All of the records listed below should be retyped exactly.

Extracted records
=== Begin Enclosure ===

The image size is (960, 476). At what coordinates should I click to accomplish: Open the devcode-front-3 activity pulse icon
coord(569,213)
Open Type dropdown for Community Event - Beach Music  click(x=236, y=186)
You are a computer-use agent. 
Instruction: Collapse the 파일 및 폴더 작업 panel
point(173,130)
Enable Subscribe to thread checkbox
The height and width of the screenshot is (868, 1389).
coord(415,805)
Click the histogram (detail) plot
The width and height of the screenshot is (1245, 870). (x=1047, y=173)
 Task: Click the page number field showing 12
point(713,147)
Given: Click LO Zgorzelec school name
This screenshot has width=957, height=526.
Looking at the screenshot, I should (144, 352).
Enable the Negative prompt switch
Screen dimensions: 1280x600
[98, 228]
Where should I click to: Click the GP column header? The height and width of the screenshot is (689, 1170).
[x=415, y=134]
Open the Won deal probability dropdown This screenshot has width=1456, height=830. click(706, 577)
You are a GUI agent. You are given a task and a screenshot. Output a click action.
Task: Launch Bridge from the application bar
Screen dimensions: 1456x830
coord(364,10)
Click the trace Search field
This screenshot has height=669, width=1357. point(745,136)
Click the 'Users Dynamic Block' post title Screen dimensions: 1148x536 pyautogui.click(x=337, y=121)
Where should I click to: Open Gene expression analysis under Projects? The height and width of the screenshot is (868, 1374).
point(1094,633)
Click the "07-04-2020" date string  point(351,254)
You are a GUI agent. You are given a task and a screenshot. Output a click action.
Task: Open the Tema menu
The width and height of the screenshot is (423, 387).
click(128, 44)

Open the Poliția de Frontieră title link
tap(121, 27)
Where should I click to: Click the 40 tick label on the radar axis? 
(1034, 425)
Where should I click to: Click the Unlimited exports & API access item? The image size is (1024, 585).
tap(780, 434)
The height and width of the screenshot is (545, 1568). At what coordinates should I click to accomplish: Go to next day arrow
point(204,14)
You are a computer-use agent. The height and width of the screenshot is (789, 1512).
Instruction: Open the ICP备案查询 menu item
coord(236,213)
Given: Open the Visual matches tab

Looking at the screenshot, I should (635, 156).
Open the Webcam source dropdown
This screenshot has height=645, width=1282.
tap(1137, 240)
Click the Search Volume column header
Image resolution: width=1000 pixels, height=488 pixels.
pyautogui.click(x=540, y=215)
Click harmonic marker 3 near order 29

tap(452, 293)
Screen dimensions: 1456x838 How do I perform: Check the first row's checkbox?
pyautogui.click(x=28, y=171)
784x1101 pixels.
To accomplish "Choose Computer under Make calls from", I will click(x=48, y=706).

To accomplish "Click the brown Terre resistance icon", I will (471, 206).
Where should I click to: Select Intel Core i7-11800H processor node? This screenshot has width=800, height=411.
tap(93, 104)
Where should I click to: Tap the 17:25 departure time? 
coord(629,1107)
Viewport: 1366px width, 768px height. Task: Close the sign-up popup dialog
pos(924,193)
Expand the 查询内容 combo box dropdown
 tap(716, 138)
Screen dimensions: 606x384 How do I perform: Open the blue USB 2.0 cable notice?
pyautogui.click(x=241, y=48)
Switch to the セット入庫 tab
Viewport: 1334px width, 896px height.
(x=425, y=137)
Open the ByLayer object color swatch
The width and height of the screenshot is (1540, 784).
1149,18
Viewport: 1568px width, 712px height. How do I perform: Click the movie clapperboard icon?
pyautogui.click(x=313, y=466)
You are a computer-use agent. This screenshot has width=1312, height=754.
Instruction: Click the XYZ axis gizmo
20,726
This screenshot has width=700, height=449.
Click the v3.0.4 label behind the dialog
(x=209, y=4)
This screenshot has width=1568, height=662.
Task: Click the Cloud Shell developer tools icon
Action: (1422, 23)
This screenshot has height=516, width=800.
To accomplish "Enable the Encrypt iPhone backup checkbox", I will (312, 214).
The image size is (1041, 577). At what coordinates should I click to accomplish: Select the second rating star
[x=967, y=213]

=== End Enclosure ===

◆ EXERCISE SOLUTION ◆
The image size is (960, 476). At what coordinates should I click to accomplish: Open the devcode-front-3 activity pulse icon
coord(569,213)
Open Type dropdown for Community Event - Beach Music  click(x=236, y=186)
You are a computer-use agent. 
Instruction: Collapse the 파일 및 폴더 작업 panel
point(173,130)
Enable Subscribe to thread checkbox
The height and width of the screenshot is (868, 1389).
coord(415,805)
Click the histogram (detail) plot
The width and height of the screenshot is (1245, 870). (x=1047, y=173)
 Task: Click the page number field showing 12
point(713,147)
Given: Click LO Zgorzelec school name
This screenshot has width=957, height=526.
Looking at the screenshot, I should (144, 352).
Enable the Negative prompt switch
Screen dimensions: 1280x600
[98, 228]
Where should I click to: Click the GP column header? The height and width of the screenshot is (689, 1170).
[x=415, y=134]
Open the Won deal probability dropdown This screenshot has width=1456, height=830. click(706, 577)
You are a GUI agent. You are given a task and a screenshot. Output a click action.
Task: Launch Bridge from the application bar
Screen dimensions: 1456x830
coord(364,10)
Click the trace Search field
This screenshot has height=669, width=1357. point(745,136)
Click the 'Users Dynamic Block' post title Screen dimensions: 1148x536 pyautogui.click(x=337, y=121)
Where should I click to: Open Gene expression analysis under Projects? The height and width of the screenshot is (868, 1374).
point(1094,633)
Click the "07-04-2020" date string  point(351,254)
You are a GUI agent. You are given a task and a screenshot. Output a click action.
Task: Open the Tema menu
The width and height of the screenshot is (423, 387).
click(128, 44)

Open the Poliția de Frontieră title link
tap(121, 27)
Where should I click to: Click the 40 tick label on the radar axis? 
(1034, 425)
Where should I click to: Click the Unlimited exports & API access item? The image size is (1024, 585).
tap(780, 434)
The height and width of the screenshot is (545, 1568). At what coordinates should I click to accomplish: Go to next day arrow
point(204,14)
You are a computer-use agent. The height and width of the screenshot is (789, 1512).
Instruction: Open the ICP备案查询 menu item
coord(236,213)
Given: Open the Visual matches tab

Looking at the screenshot, I should (635, 156).
Open the Webcam source dropdown
This screenshot has height=645, width=1282.
tap(1137, 240)
Click the Search Volume column header
Image resolution: width=1000 pixels, height=488 pixels.
pyautogui.click(x=540, y=215)
Click harmonic marker 3 near order 29

tap(452, 293)
Screen dimensions: 1456x838 How do I perform: Check the first row's checkbox?
pyautogui.click(x=28, y=171)
784x1101 pixels.
To accomplish "Choose Computer under Make calls from", I will click(x=48, y=706).

To accomplish "Click the brown Terre resistance icon", I will (471, 206).
Where should I click to: Select Intel Core i7-11800H processor node? This screenshot has width=800, height=411.
tap(93, 104)
Where should I click to: Tap the 17:25 departure time? 
coord(629,1107)
Viewport: 1366px width, 768px height. Task: Close the sign-up popup dialog
pos(924,193)
Expand the 查询内容 combo box dropdown
 tap(716, 138)
Screen dimensions: 606x384 How do I perform: Open the blue USB 2.0 cable notice?
pyautogui.click(x=241, y=48)
Switch to the セット入庫 tab
Viewport: 1334px width, 896px height.
(x=425, y=137)
Open the ByLayer object color swatch
The width and height of the screenshot is (1540, 784).
1149,18
Viewport: 1568px width, 712px height. How do I perform: Click the movie clapperboard icon?
pyautogui.click(x=313, y=466)
You are a computer-use agent. This screenshot has width=1312, height=754.
Instruction: Click the XYZ axis gizmo
20,726
This screenshot has width=700, height=449.
Click the v3.0.4 label behind the dialog
(x=209, y=4)
This screenshot has width=1568, height=662.
Task: Click the Cloud Shell developer tools icon
Action: (1422, 23)
This screenshot has height=516, width=800.
To accomplish "Enable the Encrypt iPhone backup checkbox", I will (312, 214).
The image size is (1041, 577). At what coordinates should I click to accomplish: Select the second rating star
[x=967, y=213]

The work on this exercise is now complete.